“Phytocannabinoids, compounds found in Cannabis sativa L., are used in oncology and palliative care to reduce the adverse reactions of standard therapies. Cancer patients use formulations of Cannabis sativa L. to manage the anxiety, pain, and nausea associated with cancer treatment, and there is growing evidence that some of them may exhibit anticancer properties.

In this study, we tested the anticancer potential of selected cannabinoids CBD (cannabidiol) and its quinone derivative CBD-HQ (cannabidiol hydroquinone), CBG (cannabigerol) and its acid derivative CBG-A (cannabigerolic acid), as well as a combination of CBD+CBG on the colon cancer cell line SW-620.

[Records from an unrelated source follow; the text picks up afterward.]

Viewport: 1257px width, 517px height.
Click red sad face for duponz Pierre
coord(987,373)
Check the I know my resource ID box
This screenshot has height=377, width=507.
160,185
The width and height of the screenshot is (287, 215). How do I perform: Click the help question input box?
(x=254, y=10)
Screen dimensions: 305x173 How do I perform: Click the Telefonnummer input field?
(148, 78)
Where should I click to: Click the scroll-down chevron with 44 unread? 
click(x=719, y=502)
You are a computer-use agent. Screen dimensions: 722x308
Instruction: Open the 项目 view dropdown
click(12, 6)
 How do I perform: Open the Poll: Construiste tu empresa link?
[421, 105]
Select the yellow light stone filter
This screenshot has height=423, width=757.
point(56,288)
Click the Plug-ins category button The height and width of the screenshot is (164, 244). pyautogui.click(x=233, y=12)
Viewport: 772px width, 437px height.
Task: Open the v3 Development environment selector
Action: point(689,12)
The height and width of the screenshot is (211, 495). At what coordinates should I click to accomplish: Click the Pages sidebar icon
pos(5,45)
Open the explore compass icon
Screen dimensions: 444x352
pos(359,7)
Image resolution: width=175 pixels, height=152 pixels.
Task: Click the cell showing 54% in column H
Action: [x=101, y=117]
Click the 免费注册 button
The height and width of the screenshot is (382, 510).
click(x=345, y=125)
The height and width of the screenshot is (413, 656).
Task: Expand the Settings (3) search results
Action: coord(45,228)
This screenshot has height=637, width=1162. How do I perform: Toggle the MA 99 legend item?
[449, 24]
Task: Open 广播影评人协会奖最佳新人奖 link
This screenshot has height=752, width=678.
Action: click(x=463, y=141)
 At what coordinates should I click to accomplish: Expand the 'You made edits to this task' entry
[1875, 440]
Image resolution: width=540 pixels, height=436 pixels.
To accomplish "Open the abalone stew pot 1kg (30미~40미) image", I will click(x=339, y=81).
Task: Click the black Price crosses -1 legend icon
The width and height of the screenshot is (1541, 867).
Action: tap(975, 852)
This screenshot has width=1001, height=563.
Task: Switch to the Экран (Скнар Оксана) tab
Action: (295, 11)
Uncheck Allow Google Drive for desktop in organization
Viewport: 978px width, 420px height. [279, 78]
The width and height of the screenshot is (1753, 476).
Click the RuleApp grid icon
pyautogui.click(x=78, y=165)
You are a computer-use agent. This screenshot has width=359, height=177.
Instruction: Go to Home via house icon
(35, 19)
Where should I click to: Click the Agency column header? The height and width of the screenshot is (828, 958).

The MTT assay was used to determine the cannabinoids’ ability to induce colon cancer cell death. All cannabinoids were cytotoxic at the lowest concentration (3 μg/mL). The half maximal inhibitory concentration (IC50) ranged from 3.90 to 8.24 μg/mL, depending on the substance. Cytotoxicity was confirmed in a 3D spheroidal cell culture with calcein and propidium iodide staining. The amount of intracellular reactive oxygen species (ROS) was examined using a DCF-DA assay. CBG showed the lowest antioxidant activity of all the cannabinoids tested. The level of intracellular ROS decreased only by 0.7-18%. However, CBG-A induced the strongest reduction in ROS level by 31-39%.

Our results suggest that cannabinoids represent an interesting research direction with great implementation potential. These preliminary results represent the beginning of research into the potential of these substances for anticancer treatment and underscore the potential for further research.”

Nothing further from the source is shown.